Regular readers will recognise in this wonderfully simple and suggestive article a continuation of the series previously entitled “Healthy Brains.”  The author of “The Children All Day Long” is an intimate disciple of one of the greatest living psychologists, and she has a message of the first importance to all who realise that true health depends as much on poise of mind as on physical fitness.—­[EDS.]
Of all the occupations which imagination gives us, surely none is more popular or more delightful than the planning out of future days.  Pleasure and fame and honour, work and rest, comfort and adventure:  all things take their turn in our romances.

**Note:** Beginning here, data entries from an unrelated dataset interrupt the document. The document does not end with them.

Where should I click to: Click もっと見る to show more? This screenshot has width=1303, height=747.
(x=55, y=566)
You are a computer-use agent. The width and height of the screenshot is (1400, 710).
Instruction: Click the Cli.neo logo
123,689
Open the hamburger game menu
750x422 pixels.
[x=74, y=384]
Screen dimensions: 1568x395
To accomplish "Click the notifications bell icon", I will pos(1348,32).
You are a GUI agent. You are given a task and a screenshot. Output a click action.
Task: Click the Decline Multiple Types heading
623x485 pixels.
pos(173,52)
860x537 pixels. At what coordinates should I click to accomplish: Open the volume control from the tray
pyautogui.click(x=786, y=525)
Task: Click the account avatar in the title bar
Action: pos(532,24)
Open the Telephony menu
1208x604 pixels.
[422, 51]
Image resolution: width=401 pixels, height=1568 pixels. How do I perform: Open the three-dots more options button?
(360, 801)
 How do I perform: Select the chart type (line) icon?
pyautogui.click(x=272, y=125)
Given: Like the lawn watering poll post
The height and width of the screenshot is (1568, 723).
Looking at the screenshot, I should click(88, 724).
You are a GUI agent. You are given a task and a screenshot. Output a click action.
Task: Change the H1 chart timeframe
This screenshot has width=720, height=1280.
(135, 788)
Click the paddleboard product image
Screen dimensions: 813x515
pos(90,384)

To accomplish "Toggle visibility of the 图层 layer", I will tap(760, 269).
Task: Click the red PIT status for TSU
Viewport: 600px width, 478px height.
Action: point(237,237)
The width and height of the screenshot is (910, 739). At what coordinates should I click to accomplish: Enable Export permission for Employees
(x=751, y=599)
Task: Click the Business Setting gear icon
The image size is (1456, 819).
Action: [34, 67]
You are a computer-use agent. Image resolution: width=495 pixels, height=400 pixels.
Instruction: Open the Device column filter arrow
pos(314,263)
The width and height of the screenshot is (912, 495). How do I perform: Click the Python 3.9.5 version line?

Not all the castles are for ourselves alone.  In childhood it is our school, our club, our town that is to be the centre of great events.  The young man’s castle is a nest to which he hopes to bring a mate.  The mother sees the future coronet or laurel-wreath round the soft hair of her baby’s head.  And we all build castles for the world sometimes—­at least for our own country or our own race.  Sometimes we knock them down and rebuild again in rather different shape—­Mr Wells has taught us what a fascinating game it is.
Sometimes, especially perhaps in little, unimportant things, our imagination does centre chiefly around our own activities.  What we mean to do, what we might do, what we would like to do:  there must be something else besides selfishness and waste of time in the constantly recurring thoughts.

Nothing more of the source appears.